WHAT THE TASK ASKS. Copy back word for word the lines of the records below, from the line with "Describe the element at coordinates (232, 164)" through the line with "Locate an element on the screen.", both ends included. Leave the pictures out.

INPUT RECORDS.
______________________________

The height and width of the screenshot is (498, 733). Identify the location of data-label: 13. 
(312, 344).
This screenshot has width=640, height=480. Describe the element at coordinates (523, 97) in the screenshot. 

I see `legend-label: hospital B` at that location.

______________________________

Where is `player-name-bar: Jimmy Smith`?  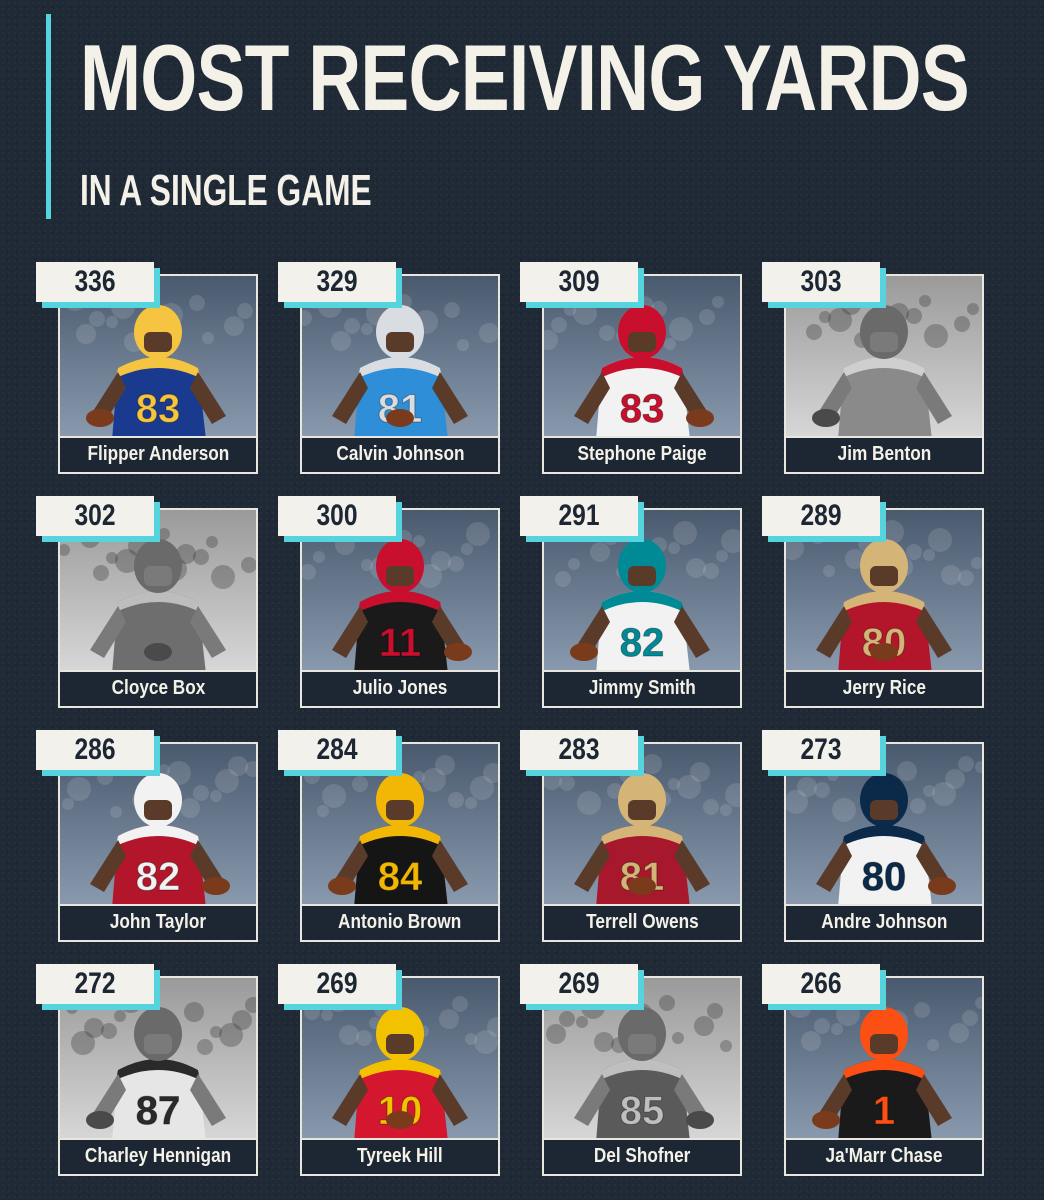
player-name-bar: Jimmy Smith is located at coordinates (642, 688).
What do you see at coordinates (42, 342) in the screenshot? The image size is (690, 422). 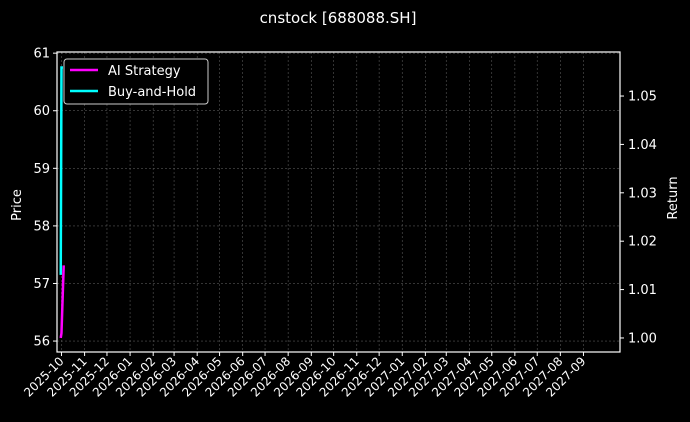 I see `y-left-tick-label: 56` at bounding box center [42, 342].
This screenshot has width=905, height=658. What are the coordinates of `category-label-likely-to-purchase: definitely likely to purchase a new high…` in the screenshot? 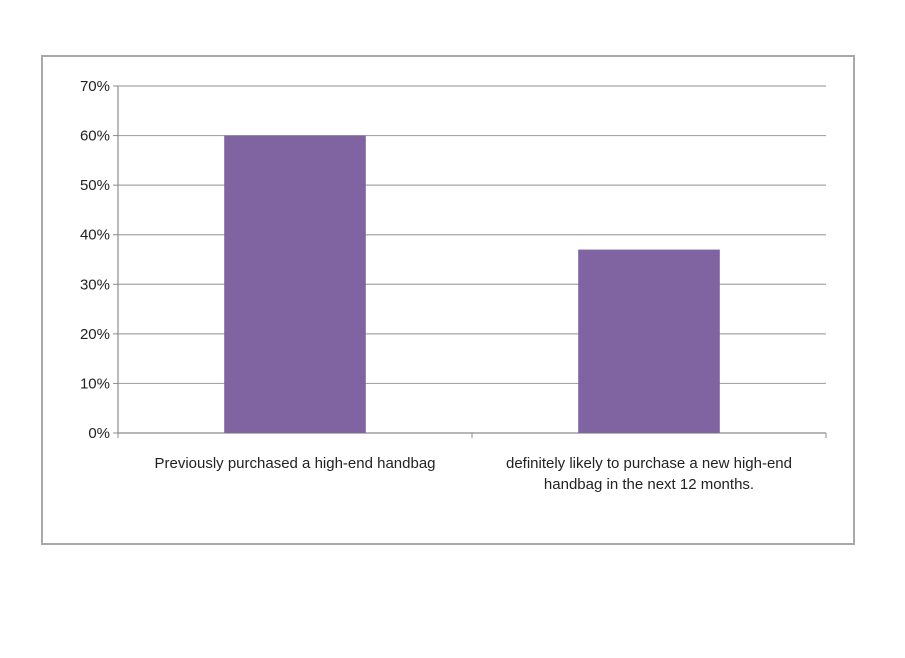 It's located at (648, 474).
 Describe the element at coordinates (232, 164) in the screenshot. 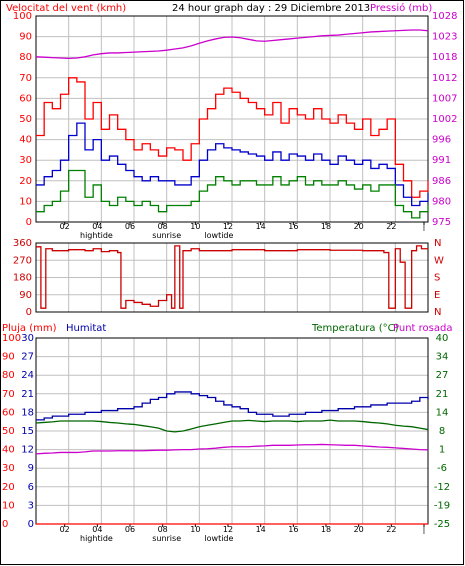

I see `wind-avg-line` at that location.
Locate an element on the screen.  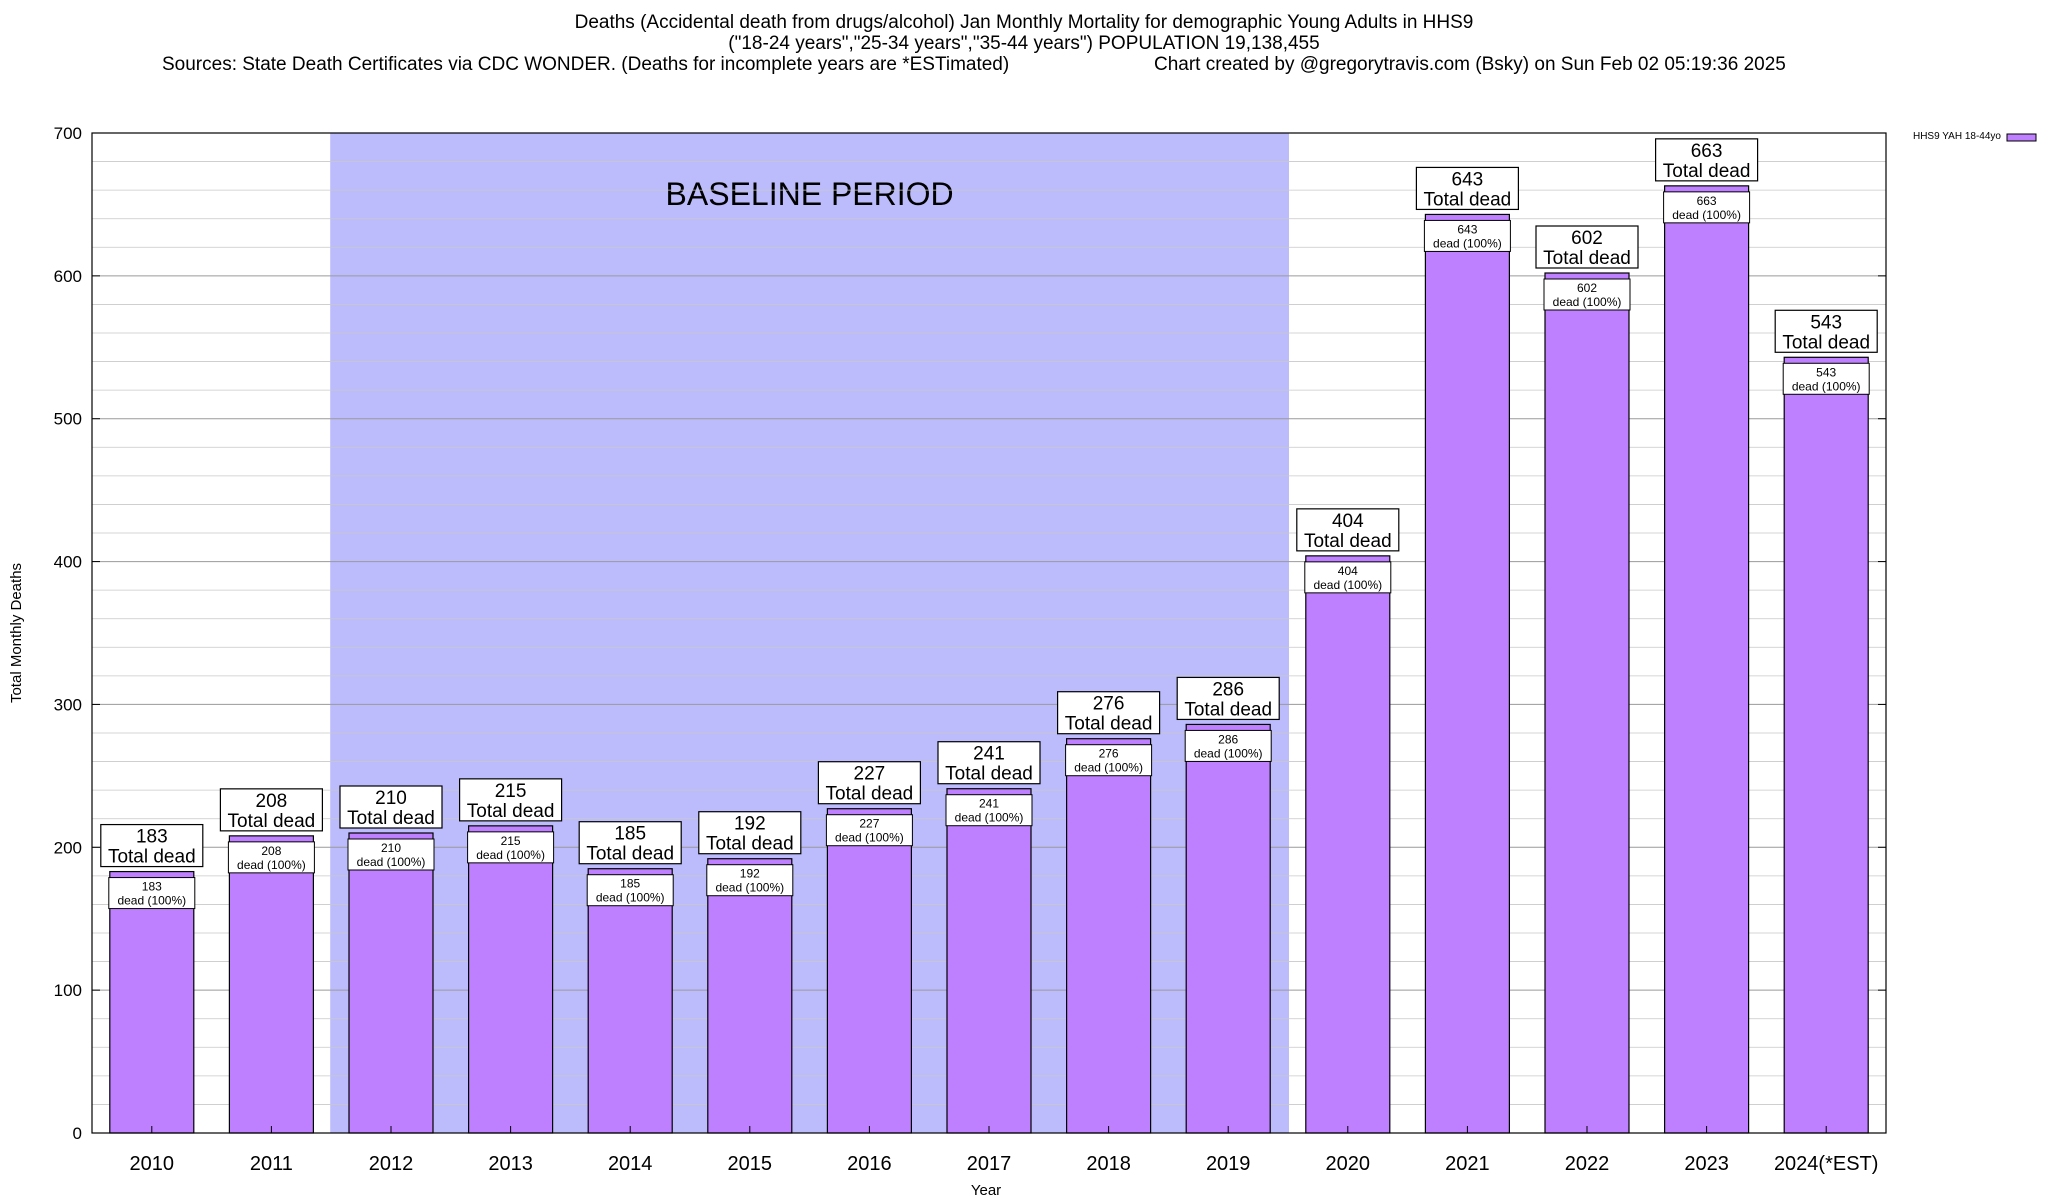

______________________________

RESPONSE AREA.
 Describe the element at coordinates (232, 164) in the screenshot. 

I see `wind-avg-line` at that location.
Locate an element on the screen.  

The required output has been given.